- Passage -
▬▬▬

Thursday, August 6, 2009

Hospitality

A friend of mine recently shared a great truth with me. She said that the mark of true hospitality is not only being able to be hospitable, but also being able to receive it. Hmmmm...

I consider myself a hospitable person. I love opening my home to friends and acquaintances, celebrating others, welcoming people, and genuinely showing care for those around me. As Monica once said on Friends: I am always the hostess. I once took one of those spiritual gifts inventories and lo and behold discovered that I have the "gift" of hospitality. So, all this to say that I've always considered myself as someone who does hospitality well....until Amber shared the above mentioned with me.

I have a hard time accepting help and offers of help from people. It makes me uncomfortable and I don't quite know what to do with it. I'd much rather be overwhelmed and overburdened with all that I have to do rather than asking for help or accepting what has been offered to me. I don't know why this is, but it is what it is all the same.

I remember the first ornament exchange I hosted. I went all out. I did all of the food myself and even made cut-out ornament-shaped cookies, frosted them, put my friends names on them and hung them from some branches in the centerpiece I'd made. It took me 3 years before I let people bring something to share to the party...and every year it was hard for me to be ok with that. This summer has been extremely challenging for me in this respect. I have had to allow others to take care of me and offer me what they could. My friends Taylor and Joanna have been unendingly generous and it embarrasses me to admit that while I greatly appreciate their overwhelming generosity it has been hard for me to accept it. Certainly I am grateful and have tried not to let them see that I struggle with this (or at least I hope I have been!!!!). It's not about that. I want to be able to receive what I am being given, but I have the sense that I am too much and a burden...which my brain then responds with: if you were, then they shouldn't have offered in the first place and that's their problem and not yours. UGH!

What is it within me that struggles against accepting that which others offer me and yet I can offer it to those around me naturally? Anyone else ever feel like this?

▬▬▬

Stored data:
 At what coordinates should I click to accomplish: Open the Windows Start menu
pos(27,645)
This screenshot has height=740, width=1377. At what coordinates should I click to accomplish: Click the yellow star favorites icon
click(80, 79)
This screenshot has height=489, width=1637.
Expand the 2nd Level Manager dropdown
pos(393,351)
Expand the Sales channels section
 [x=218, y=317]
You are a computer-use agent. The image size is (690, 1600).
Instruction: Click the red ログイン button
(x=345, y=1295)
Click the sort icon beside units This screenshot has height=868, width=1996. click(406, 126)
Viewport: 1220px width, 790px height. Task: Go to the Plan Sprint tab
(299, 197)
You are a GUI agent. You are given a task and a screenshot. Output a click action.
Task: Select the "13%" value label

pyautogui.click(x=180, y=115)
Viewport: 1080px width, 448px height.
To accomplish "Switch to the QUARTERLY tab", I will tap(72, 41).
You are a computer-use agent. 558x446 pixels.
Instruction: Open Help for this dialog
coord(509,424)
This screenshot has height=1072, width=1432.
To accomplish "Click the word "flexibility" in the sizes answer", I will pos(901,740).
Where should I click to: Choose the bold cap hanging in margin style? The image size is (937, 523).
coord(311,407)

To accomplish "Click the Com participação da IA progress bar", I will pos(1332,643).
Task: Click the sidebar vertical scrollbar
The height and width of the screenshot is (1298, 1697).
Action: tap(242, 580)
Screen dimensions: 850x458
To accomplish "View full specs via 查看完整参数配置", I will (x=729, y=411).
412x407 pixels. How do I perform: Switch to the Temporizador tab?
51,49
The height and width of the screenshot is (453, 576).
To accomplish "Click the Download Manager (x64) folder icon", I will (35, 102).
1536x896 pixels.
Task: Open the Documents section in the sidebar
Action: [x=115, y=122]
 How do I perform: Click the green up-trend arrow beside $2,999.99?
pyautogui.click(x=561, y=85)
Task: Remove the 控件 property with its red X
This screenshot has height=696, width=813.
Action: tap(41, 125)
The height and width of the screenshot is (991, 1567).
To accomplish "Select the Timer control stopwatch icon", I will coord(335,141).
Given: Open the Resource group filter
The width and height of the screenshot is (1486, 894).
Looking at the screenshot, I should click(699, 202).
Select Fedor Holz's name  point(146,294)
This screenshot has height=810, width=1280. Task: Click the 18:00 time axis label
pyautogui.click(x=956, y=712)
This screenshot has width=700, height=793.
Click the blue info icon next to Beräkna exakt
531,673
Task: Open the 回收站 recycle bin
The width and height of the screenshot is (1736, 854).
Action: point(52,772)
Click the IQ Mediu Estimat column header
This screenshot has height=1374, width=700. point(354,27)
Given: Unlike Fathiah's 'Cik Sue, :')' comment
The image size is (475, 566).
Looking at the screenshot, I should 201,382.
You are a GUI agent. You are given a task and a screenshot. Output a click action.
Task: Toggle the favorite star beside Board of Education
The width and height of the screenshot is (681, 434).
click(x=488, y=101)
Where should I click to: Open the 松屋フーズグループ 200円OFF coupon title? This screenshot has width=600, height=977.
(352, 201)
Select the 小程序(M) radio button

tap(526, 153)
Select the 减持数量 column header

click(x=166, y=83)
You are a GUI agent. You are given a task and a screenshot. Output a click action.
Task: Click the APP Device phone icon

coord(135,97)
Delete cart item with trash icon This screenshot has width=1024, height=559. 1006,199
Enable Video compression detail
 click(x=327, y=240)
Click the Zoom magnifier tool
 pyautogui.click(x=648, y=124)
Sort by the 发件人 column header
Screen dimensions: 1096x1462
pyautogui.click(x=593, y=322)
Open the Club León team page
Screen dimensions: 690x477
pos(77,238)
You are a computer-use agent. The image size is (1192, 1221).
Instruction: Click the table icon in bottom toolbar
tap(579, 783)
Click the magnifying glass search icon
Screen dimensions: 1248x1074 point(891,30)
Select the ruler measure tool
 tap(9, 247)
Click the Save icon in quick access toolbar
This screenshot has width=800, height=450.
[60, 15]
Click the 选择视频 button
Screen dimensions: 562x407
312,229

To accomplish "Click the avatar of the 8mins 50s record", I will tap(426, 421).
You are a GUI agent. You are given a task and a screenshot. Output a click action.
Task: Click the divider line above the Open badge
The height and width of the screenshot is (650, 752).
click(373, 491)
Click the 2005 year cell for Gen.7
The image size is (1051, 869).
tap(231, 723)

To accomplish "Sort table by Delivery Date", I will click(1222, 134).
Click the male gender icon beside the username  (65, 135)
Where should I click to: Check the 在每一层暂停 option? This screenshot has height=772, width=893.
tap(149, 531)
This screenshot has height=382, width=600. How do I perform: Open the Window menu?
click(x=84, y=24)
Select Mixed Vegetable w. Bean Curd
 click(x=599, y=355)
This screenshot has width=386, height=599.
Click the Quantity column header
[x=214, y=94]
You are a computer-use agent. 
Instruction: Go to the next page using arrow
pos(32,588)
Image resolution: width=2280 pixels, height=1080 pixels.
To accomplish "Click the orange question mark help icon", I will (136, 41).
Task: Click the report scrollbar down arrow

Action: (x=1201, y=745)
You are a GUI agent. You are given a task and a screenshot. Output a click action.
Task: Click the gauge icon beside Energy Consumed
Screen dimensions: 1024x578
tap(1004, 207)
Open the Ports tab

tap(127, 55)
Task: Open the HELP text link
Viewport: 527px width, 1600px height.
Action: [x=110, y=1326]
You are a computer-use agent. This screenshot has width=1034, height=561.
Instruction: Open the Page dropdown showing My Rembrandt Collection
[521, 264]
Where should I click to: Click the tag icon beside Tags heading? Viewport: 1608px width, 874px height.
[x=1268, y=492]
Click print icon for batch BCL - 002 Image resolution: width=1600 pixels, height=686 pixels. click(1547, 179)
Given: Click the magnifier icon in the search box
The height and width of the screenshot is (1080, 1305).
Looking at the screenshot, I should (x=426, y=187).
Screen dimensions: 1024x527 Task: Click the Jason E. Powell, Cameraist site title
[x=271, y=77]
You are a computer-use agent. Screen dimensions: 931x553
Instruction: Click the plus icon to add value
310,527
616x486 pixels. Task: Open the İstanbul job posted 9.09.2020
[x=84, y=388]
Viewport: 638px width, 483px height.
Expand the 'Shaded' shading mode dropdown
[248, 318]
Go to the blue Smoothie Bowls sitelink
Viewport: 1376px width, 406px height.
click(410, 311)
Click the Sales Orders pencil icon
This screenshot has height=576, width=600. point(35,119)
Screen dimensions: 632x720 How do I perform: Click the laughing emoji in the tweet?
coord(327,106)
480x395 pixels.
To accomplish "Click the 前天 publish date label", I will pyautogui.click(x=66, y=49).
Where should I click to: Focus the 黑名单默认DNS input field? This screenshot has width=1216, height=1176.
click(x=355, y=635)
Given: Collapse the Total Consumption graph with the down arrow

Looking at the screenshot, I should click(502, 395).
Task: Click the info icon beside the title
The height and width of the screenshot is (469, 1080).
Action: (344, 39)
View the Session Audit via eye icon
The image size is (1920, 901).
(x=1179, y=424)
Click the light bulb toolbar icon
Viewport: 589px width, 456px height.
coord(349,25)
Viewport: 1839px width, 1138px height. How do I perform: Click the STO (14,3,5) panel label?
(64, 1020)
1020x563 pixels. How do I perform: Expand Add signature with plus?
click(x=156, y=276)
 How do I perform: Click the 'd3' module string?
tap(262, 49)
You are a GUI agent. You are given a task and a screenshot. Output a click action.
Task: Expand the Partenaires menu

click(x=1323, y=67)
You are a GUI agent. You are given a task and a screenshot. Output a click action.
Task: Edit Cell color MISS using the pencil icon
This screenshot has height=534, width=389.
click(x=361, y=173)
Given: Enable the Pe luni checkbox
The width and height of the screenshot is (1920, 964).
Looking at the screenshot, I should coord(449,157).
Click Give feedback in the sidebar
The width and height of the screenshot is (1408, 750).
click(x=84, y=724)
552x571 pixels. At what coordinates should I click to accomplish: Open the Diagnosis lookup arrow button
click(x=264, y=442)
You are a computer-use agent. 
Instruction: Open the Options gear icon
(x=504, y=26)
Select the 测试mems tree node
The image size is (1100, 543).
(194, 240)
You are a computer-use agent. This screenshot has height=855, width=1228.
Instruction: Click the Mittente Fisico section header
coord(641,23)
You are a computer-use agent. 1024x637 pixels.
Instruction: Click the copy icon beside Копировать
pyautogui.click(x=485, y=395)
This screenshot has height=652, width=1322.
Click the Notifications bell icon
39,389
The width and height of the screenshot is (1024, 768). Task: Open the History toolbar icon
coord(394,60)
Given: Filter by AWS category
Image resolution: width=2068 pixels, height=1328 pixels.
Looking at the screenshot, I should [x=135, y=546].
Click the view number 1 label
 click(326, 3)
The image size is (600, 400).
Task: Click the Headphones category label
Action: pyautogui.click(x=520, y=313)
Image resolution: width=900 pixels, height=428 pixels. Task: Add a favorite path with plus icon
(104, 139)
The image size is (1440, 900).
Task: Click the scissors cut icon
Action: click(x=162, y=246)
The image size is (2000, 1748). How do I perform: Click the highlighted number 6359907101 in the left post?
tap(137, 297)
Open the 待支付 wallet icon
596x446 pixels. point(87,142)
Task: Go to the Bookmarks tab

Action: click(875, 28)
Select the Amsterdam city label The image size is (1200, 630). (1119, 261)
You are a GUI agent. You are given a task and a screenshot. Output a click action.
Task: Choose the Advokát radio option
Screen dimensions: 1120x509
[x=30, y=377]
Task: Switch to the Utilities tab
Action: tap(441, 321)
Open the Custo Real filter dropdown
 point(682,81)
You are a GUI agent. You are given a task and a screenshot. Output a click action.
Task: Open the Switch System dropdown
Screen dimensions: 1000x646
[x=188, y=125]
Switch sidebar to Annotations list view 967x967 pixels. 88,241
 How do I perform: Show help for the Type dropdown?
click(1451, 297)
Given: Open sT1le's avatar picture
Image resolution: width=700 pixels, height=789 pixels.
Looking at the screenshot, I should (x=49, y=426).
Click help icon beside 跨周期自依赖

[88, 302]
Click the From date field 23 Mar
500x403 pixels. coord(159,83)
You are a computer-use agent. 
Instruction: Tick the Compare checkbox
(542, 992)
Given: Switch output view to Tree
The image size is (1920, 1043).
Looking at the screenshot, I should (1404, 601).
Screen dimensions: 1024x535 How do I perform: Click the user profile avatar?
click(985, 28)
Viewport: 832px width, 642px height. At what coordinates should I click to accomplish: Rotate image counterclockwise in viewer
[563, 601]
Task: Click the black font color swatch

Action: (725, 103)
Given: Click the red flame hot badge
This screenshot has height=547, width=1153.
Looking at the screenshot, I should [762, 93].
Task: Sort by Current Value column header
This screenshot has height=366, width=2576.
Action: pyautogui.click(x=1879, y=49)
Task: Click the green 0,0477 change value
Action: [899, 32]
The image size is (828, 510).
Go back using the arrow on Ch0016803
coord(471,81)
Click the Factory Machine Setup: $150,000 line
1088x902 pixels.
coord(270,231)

▬▬▬

- Instructions -
**1)** Reproduce the passage about hospitality word for word, beginning at the words "A friend of" and stopping after the words "receive it. Hmmmm...".
**2)** Summarize the hospitality passage in two sentences.
**3)** For each statement, indicate whether the hospitality passage supports it, answering yes or no and quoting the words that decide it.
(a) At the first ornament exchange the writer hosted, the writer prepared all of the food.
(b) From the first party onward, the writer let guests bring something to share.
(c) A spiritual gifts inventory showed that the writer has the gift of hospitality.

- Answers to the exercises -
**1)**
A friend of mine recently shared a great truth with me. She said that the mark of true hospitality is not only being able to be hospitable, but also being able to receive it. Hmmmm...

**2)** A friend's remark that true hospitality means being able to receive it as well as offer it led the writer, who loves opening the home to others and welcoming people, to reconsider having always done hospitality well. The writer finds it hard to accept help, as shown by taking 3 years to let guests bring something to the ornament exchange and by struggling this summer to accept the generosity of friends Taylor and Joanna, and asks why giving comes naturally while receiving does not.

**3)**
(a) Yes: "I did all of the food myself"
(b) No: "It took me 3 years before I let people bring something to share to the party"
(c) Yes: "discovered that I have the "gift" of hospitality"